Vous avez chanté : « Laissez-nous avancer », tant mieux ! Puis « On te suit », de mieux en mieux ! Maintenant, nous avons des familles endeuillées, des concitoyens mutilés, traumatisés… que faites-vous ? Quelques-uns de vos collègues, peut-être même des proches, sont menacés, voire traqués parce qu’ils auraient été trop véhéments dans leurs attaques à l’endroit du pouvoir en place. On leur prédit des sorts pas très reluisants. Leurs photos sont diffusées sur les réseaux sociaux, en les présentant comme des vandales.

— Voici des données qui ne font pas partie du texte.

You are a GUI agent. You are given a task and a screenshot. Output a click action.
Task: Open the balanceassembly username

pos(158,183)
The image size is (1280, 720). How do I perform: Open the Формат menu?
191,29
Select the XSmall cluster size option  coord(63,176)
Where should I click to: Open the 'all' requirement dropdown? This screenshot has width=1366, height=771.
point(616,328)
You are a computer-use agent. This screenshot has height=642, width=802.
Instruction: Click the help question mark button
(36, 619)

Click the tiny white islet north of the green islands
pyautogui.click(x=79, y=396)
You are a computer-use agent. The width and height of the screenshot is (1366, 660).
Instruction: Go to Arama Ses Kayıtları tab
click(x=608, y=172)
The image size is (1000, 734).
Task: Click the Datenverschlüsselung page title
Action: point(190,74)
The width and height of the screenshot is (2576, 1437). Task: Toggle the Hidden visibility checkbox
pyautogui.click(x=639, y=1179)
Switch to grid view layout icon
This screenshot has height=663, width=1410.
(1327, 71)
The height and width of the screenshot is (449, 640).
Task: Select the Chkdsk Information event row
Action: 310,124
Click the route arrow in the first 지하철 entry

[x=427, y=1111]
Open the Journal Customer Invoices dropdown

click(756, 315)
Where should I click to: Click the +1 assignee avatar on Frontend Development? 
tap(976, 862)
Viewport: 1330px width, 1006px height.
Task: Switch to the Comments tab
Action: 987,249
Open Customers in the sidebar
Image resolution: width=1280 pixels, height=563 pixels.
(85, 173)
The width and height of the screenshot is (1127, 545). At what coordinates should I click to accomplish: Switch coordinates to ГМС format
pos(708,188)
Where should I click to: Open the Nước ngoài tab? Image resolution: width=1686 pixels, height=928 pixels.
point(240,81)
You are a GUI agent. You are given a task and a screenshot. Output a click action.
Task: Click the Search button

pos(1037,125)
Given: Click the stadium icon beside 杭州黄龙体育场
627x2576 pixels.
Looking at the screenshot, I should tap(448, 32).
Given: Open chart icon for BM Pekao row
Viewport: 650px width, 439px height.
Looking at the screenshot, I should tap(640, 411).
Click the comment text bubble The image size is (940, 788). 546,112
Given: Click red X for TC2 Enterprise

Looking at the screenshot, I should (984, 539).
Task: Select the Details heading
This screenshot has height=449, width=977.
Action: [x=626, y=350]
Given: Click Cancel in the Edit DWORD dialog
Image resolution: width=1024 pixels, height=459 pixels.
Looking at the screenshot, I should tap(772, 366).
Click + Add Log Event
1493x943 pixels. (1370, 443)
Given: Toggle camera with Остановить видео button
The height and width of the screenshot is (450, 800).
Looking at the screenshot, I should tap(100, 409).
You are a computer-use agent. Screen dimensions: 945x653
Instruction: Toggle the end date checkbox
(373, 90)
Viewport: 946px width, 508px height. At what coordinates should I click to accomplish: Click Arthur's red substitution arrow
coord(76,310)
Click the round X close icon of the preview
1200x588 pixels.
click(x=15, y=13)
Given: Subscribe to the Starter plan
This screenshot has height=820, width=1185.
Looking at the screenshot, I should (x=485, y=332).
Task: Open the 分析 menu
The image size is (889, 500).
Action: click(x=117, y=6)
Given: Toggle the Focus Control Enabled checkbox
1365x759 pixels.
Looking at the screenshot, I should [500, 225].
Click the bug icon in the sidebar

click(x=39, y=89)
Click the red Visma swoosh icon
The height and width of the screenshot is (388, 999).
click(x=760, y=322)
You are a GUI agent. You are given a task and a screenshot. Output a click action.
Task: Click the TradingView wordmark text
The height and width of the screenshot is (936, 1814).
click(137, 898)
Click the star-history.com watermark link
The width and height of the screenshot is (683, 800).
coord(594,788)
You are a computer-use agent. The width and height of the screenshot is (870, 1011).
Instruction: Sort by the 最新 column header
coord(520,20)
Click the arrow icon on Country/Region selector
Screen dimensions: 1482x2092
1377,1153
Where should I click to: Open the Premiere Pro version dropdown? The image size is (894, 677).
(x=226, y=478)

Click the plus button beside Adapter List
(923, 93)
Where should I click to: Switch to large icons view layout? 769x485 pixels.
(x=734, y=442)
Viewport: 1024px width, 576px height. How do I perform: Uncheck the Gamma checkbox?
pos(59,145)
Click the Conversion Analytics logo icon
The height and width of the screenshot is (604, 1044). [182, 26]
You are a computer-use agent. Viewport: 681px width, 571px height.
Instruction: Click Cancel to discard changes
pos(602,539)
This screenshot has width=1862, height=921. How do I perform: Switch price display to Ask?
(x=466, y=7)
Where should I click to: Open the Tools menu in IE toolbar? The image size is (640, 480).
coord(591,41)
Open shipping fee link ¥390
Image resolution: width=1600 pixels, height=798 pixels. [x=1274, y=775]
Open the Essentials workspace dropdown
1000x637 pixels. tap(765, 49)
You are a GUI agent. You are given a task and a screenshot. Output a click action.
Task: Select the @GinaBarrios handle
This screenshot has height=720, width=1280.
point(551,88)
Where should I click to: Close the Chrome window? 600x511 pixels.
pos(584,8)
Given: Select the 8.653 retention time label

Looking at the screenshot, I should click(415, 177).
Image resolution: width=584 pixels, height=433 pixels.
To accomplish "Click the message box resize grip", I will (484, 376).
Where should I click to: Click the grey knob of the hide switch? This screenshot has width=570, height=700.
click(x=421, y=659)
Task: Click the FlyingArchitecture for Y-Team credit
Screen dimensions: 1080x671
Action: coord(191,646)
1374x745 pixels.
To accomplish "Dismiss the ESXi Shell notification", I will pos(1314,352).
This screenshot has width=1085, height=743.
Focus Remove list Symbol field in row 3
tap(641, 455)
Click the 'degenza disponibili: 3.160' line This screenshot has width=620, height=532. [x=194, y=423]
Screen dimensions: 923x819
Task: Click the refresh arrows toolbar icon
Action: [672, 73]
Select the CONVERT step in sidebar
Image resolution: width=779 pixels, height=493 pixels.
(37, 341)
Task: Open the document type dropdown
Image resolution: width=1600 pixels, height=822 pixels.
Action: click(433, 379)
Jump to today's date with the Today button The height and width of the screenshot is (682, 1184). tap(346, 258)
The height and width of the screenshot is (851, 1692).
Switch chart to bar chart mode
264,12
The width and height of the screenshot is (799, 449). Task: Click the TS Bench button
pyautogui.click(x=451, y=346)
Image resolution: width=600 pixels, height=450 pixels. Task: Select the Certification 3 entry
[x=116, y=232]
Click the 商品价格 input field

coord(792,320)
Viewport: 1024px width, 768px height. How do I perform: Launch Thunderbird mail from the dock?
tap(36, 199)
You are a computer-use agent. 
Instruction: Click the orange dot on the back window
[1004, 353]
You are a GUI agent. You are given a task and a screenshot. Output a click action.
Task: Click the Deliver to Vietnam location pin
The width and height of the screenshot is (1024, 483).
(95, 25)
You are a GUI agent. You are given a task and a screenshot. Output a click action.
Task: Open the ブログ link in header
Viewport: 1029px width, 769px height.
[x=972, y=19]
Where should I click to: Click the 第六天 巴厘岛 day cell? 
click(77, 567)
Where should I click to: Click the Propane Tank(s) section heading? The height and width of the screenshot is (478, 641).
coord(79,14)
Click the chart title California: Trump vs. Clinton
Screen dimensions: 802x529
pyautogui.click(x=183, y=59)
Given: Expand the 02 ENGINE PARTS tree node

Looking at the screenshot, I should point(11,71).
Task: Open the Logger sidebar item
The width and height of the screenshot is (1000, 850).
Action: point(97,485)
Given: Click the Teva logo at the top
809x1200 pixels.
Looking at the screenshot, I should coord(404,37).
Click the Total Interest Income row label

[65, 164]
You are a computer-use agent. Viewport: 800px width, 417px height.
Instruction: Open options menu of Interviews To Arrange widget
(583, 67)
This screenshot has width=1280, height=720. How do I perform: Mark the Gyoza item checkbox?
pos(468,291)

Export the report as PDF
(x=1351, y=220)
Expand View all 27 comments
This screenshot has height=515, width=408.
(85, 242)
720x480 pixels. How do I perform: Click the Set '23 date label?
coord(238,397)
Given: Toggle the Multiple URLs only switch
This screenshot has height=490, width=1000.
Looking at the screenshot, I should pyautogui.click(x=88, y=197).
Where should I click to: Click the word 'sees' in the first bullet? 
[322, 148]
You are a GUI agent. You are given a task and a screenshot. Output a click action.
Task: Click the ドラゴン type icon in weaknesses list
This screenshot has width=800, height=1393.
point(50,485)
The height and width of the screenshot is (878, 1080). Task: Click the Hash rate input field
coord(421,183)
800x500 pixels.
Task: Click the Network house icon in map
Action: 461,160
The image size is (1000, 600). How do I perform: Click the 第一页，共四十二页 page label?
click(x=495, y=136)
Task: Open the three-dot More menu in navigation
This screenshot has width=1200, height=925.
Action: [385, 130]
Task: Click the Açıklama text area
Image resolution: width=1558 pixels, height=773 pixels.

La connexion internet est rationnée au péril de plusieurs opérateurs économiques, l’accès aux réseaux sociaux et l’utilisation des applications telles que Whatsapp sont conditionnés par l’usage d’un VPN pour contourner les blocages, l’envoi des SMS est impossible, les écoutes téléphoniques sont florès, car Big Brother a largement déployé ses ailes, que fait-on, on le suit ? L’armée est partout dans l’espace public, les deux chaînes de télévision publiques avilissent le métier de journaliste alors que les chaînes de télévision proches de l’opposition sont attaquées, les locaux de Waze Music ont été saccagés, des sites internet d’informations ayant une ligne éditoriale libre sont « hackés » quand on ne bloque pas leur accès au Gabon… Que fait-on, on vous laisse avancer ?

À tous les rappeurs gabonais qui ont fait le choix de continuer à soutenir un pouvoir qui tire sur le peuple, qui immole des commerçants qui réclament leurs droits, qui humilie nos mères, qui n’a construit aucune salle de concerts en sept ans, qui n’a point fait évoluer le dossier des droits d’auteurs, votre conscience ne manquera pas de vous rappeler un jour que toutes ces victimes ne sont que les vôtres. Nous savons que plusieurs parmi vous n’ont pas fait ce choix par conviction, mais pour la poursuite de l’agréable et le refus du désagréable qui sont vos boussoles pour chercher à mener une existence heureuse.

Ne soyez pas étonnés si certains de vos aficionados vous tournent le dos. Apprenez dès à présent qu’on ne se moque pas du peuple sans payer des dégâts et le premier dégât pour un artiste est le boycott de ses fans. Gardez votre silence, mais sachez que le silence est une trahison. Au moment de la sanction, vos fans sauront agir, car votre mutisme face à barbarie du pouvoir en place n’est que complicité et comme le disait Martin Luther King : « celui qui accepte le mal sans lutter contre lui, coopère avec lui  ».

Hommage à toutes les victimes de la répression d’Ali Bongo Ondimba et de ses sbires.